◆ **What the task requires**: Write out all of the lines below again, requests included, and shift every coordinate in the answers by adding -140 to it. Leave the pictures out of your answer.

(Screen-element location records)
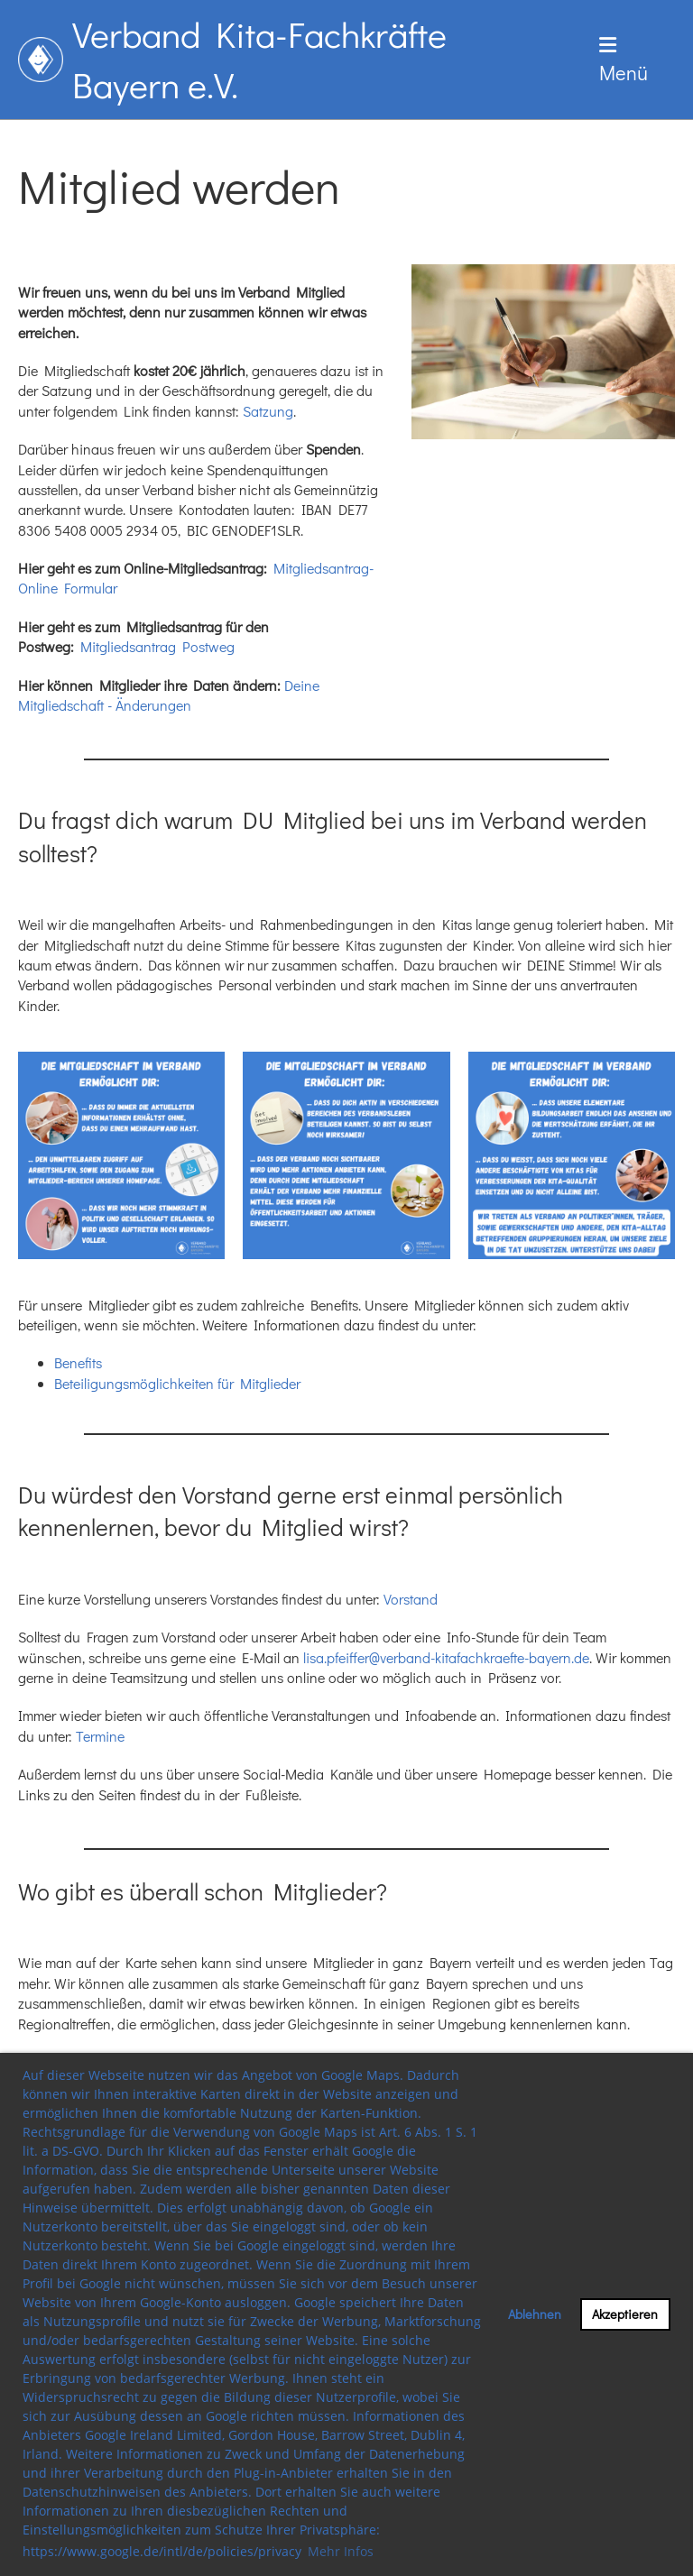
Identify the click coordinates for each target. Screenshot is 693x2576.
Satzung (268, 410)
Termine (100, 1735)
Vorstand (410, 1598)
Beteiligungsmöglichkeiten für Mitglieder (177, 1383)
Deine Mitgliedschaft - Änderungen (168, 695)
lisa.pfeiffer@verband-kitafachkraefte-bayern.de (446, 1657)
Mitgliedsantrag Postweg (157, 646)
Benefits (78, 1362)
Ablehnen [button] (534, 2314)
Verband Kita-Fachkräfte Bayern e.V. (259, 59)
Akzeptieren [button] (625, 2314)
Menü (623, 60)
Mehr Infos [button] (341, 2551)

◆ **Solved exercise**:
Identify the click coordinates for each target. Screenshot is 693x2576.
Satzung (128, 270)
Termine (-40, 1595)
Vorstand (270, 1458)
Beteiligungsmöglichkeiten für Mitglieder (37, 1243)
Deine Mitgliedschaft - Änderungen (28, 555)
lisa.pfeiffer@verband-kitafachkraefte-bayern.de (306, 1517)
Mitgliedsantrag Postweg (17, 506)
Benefits (-62, 1222)
Ablehnen [button] (394, 2174)
Verband Kita-Fachkräfte Bayern e.V. (119, -81)
Akzeptieren [button] (485, 2174)
Menü (483, -80)
Mehr Infos [button] (201, 2411)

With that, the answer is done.